Met die bankgarantie is het geleende bedrag sowieso tot de helft gedekt, maar de andere 125.000 euro ziet Ajax mogelijk nooit meer terug. De club heeft zich formeel nog niet bij de curator van Haarlem gemeld, maar gaat op korte termijn wel een poging doen om het totale bedrag weer in handen te krijgen. Of dat lukt is echter zeer de vraag.
Net als alle andere schuldeisers sluit Ajax achterin de rij aan. Daarbij is er na een faillissement sprake van een wettelijke rangorde. Het geld dat de boedel van Haarlem oplevert gaat als eerste op aan de faillissementskosten. Daarna volgen de schuldeisers van voor de surseance van betaling, waarbij de preferente schuldeisers voorrang krijgen. Tot deze groep behoren de fiscus, de werknemers met hun achterstallig salaris en uitkeringsinstantie UWV.

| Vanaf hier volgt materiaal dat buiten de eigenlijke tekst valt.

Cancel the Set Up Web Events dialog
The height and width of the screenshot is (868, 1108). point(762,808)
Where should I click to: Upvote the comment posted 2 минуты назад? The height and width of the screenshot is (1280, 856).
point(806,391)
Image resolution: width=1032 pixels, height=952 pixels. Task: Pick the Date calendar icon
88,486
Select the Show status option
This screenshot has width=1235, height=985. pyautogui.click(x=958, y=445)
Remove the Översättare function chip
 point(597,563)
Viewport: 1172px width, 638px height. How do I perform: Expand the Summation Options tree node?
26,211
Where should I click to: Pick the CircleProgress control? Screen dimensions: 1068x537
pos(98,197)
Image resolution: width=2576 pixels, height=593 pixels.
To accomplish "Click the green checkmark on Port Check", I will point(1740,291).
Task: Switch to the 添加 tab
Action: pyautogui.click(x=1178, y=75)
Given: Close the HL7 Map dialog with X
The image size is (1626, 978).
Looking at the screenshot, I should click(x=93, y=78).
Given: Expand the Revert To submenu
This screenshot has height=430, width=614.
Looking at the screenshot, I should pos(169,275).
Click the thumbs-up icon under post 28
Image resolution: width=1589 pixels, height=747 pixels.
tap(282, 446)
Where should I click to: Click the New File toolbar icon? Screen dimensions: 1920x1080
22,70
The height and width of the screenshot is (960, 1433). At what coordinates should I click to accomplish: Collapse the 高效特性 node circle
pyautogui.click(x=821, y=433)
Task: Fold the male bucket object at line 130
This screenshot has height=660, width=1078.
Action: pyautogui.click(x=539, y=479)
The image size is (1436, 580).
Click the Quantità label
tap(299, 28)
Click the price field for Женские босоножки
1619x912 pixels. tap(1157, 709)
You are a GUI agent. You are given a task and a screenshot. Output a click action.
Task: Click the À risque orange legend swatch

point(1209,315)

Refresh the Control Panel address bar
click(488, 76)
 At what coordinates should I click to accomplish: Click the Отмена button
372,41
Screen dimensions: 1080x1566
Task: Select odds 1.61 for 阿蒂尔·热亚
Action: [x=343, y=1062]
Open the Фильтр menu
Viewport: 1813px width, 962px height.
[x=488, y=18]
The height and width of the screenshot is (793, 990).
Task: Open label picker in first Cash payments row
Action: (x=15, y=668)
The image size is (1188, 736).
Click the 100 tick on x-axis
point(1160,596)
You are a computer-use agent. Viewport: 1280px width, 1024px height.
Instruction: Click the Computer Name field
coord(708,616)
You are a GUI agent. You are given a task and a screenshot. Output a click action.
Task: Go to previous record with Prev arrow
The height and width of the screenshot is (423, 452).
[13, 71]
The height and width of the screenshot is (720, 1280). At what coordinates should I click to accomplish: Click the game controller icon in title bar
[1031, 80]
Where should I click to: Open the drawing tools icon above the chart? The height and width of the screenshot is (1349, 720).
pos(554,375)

Zoals de zaken er nu voorstaan blijft er voor Ajax amper geld over. De enige redding is de verkoop van Gregory van der Wiel. Omdat de verdediger ooit speelde in de jeugdopleiding van Haarlem, krijgen de Roodbroeken bij een transfer tien procent van de opleidingskosten. Het daarbij door Haarlem te ontvangen bedrag is contractueel vastgelegd en bedraagt maximaal 550.000 euro. Indien Van der Wiel daadwerkelijk wordt verkocht, verrekent Ajax met dat geld de openstaande schuld.